Ministério das Finanças: corte do rating de Portugal pela Fitch é “difícil de compreender” 
23.12.2010 - 20:04 Por Lusa
Teixeira dos Santos, ministro das Finanças
(Daniel Rocha)O Ministério das Finanças afirmou hoje que, “no actual momento”, é “difícil de compreender” que a Fitch tenha cortado o rating de Portugal de AA- para A+, sublinhando que “os resultados orçamentais mostram gradualmente os efeitos das medidas correctivas”.
A agência de notação financeira Fitch cortou hoje o rating de Portugal de AA- para A+, justificando com maiores dificuldades de financiamento tanto do Estado como dos bancos desde a última revisão publicada.

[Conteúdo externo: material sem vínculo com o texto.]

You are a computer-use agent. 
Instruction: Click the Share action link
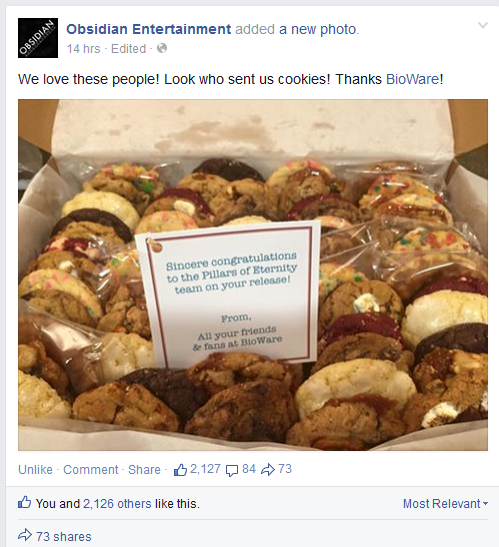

A Fitch manteve ainda um outlook negativo e acrescentou que este corte é justificado também pela redução menos pronunciada do défice externo português.

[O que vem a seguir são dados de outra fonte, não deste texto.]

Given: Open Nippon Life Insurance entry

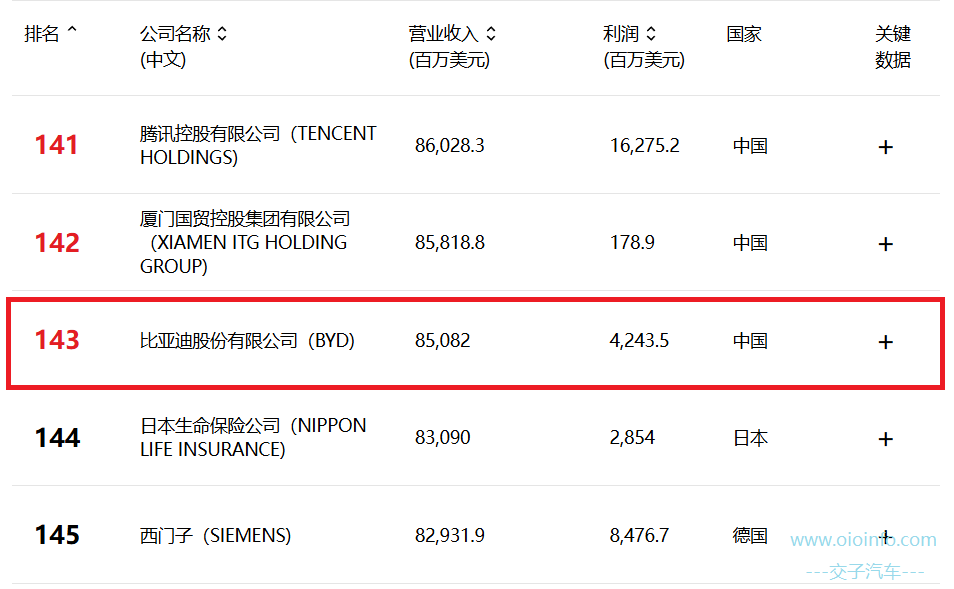Looking at the screenshot, I should point(253,437).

O Ministério das Finanças refere, no entanto, que “Portugal tem aprovado o Orçamento do Estado para 2011, com as medidas de consolidação e controlo orçamental reforçadas de modo a corrigir o défice público de 7,3 por cento para 4,6 por cento”.
A tutela sublinha ainda que “foi definido um calendário para implementar medidas importantes de reforço da competitividade da economia” e que se aproxima o final de 2010 “com os resultados orçamentais a mostrarem gradualmente os efeitos das medidas correctivas”.
Quanto ao sistema bancário português, o ministério de Teixeira dos Santos reiterou que este é “sólido e resiliente e, por isso, continua a enfrentar com segurança e com níveis de capital adequados os riscos que enfrenta, as dificuldades de acesso à liquidez que resultam da crise de dívida soberana que tem ameaçado a estabilidade financeira da Zona Euro”.
Para a tutela, “a nova ronda de testes de stress a realizar em 2011 contribuirá para melhorar a percepção pública da solidez dos bancos portugueses”.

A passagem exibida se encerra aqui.